Generator Matching: Generative modeling with arbitrary Markov processes (2410.20587v3)

Abstract: We introduce Generator Matching, a modality-agnostic framework for generative modeling using arbitrary Markov processes. Generators characterize the infinitesimal evolution of a Markov process, which we leverage for generative modeling in a similar vein to flow matching: we construct conditional generators which generate single data points, then learn to approximate the marginal generator which generates the full data distribution. We show that Generator Matching unifies various generative modeling methods, including diffusion models, flow matching and discrete diffusion models. Furthermore, it expands the design space to new and unexplored Markov processes such as jump processes. Finally, Generator Matching enables the construction of superpositions of Markov generative models and enables the construction of multimodal models in a rigorous manner. We empirically validate our method on image and multimodal generation, e.g. showing that superposition with a jump process improves performance.

• The paper introduces generator matching, a framework that unifies diverse generative modeling approaches by leveraging arbitrary Markov processes.
• It presents a methodology that constructs conditional generators and integrates jump processes to improve image and protein structure generation.
• Empirical results validate the framework’s effectiveness, demonstrating enhanced accuracy and diversity in multimodal generative tasks.

Generator Matching: Generative Modeling with Arbitrary Markov Processes

The paper introduces "generator matching," a versatile framework for generative modeling using arbitrary Markov processes. This innovative approach leverages the concept of generators, which describe the infinitesimal evolution of a Markov process, to enhance generative modeling capabilities. The method, akin to flow matching, constructs conditional generators to generate individual data points, subsequently learning to approximate the marginal generator that produces the entire data distribution. This unification of generative modeling strategies, including diffusion models, flow matching, and discrete diffusion models, broadens the design possibilities to previously unexplored Markov processes such as jump processes. Moreover, generator matching facilitates the creation of Markov generative process superpositions and enables the rigorous construction of multimodal models. The empirical validation of this framework in protein and image structure generation showcases its effectiveness, particularly highlighting the improvement in image generation through the integration with jump processes.

Key Contributions

1. Framework Presentation:
   • Generator matching is introduced as a comprehensive framework for generative modeling on arbitrary state spaces utilizing Markov processes. It unifies diverse prior methodologies into a modality-agnostic approach.
2. Novel Generative Models:
   • The framework characterizes the spectrum of Markovian generative models on both discrete and Euclidean spaces, identifying jump models as a previously unexplored class for $\mathbb{R}^d$.
3. Model Integration:
   • Generator matching allows integration of models in two distinct ways:
     • Markov superpositions are constructed for models sharing the same state space.
     • Multimodal generative models are formulated by combining unimodal generators effectively.
4. Empirical Validation:
   • Experiments in image and protein structure generation demonstrate that incorporating jump models and Markov superpositions can yield competitive results.

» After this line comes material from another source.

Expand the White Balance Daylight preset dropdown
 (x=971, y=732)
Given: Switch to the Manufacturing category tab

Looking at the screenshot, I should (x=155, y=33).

Theoretical and Practical Implications

Theoretical Framework:

• Generator matching provides a rigorous theoretical foundation by extending the concept of generators to unify various modeling techniques across different modalities. The framework emphasizes the role of generators as pivotal elements in defining the evolution of distributions over time.

Practical Application:

• The empirical results underscore generator matching's capacity to improve accuracy and diversity in generative tasks, particularly in image generation, through innovative combinations of Markovian models.

Impact and Future Directions

The development of generator matching represents a significant stride in generative modeling by establishing a unified framework that not only encapsulates existing models but also introduces novel classes like jump models. The capacity to combine models through Markov superpositions or to tackle multimodal problems by integrating unimodal generators opens up new avenues for research and application. Future advancements may focus on refining the framework for specific state spaces, enhancing computational efficiency, and exploring additional applications in complex multimodal datasets. Furthermore, investigating the theoretical properties of jump models and their integration with other generative frameworks could yield deeper insights into the dynamics of generative models in high-dimensional spaces. This paper lays the groundwork for building robust generative models with enhanced flexibility and scope, paving the way for innovative applications and improvements in artificial intelligence.